Edwin Gaustad posted a short essay entitled Roger Williams & Church-State Separation over at the Oxford University Press Blog (which any discriminating blogger will immediately add to their blogroll — where else will you find posts like The Year in Geography?). Roger Williams often gets overlooked in the bubbling pageant of American religious history, especially by Mormon readers who often have a hard time seeing anything of consequence in the historical record before 1830. Gaustad's essay (he also authored a recent biography of Williams) reminds us what a courageous figure was Williams, truly a man before his time. I'm also going to use this to resurrect my dormant online essay of the week feature.

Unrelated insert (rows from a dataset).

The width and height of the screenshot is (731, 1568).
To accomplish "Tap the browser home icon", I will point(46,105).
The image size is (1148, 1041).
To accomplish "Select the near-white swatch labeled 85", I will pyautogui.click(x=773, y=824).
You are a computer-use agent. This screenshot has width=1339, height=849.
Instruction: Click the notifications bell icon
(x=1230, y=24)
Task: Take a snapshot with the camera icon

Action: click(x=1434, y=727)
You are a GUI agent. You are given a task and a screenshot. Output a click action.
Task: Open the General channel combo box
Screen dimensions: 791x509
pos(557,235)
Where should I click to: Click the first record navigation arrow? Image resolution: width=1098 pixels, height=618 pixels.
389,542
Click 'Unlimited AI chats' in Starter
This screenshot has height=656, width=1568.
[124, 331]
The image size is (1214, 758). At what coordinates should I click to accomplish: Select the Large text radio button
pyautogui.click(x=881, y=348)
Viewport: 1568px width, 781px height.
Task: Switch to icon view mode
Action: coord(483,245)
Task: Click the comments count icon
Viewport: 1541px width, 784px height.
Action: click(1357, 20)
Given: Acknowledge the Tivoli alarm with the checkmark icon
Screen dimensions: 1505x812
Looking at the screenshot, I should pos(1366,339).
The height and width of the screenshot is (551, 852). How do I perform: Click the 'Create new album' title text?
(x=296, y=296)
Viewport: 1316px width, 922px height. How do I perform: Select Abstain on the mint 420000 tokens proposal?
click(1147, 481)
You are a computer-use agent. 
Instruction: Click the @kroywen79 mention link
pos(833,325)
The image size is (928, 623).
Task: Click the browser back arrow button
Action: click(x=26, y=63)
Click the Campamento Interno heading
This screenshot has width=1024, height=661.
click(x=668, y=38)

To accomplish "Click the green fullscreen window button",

The only thing I disagree with in the essay is his holding out church-state separation as some sort of public policy shibboleth. It is invoked most frequently by those who see some denomination doing something they don't like; it is conveniently ignored by anyone who sees some denomination doing something they approve of. Furthermore, the term is often thrown around by secularists as if it is the law of the land, when in fact "Congress shall make no law respecting the establishment of religion" is a much different thing. Furthermore, the United States did not even attempt to practice church-state separation until the second half of the 20th century. Before that, informal (i.e., unacknowledged) Protestant establishment was the social reality of Americna society. I'm not sure what lesson should be drawn from that, except that those who hold out America as the great experiment in church-state separation (and I'm not suggesting Gaustad is doing this in his essay) are often ignorant of that history. People who ought to know better often don't.
He ends with "Separation of church and state is a cause, not a cliché." It think it has become both a cause and a cliché, a dangerous combination.
PS: If the topic really interests you, you might look up Gaustad's books on the subject: Proclaim Liberty Throughout the Land: A History of Church and State in America (OUP, 2003), or even Church and State in America (OUP, 2d ed., 2003).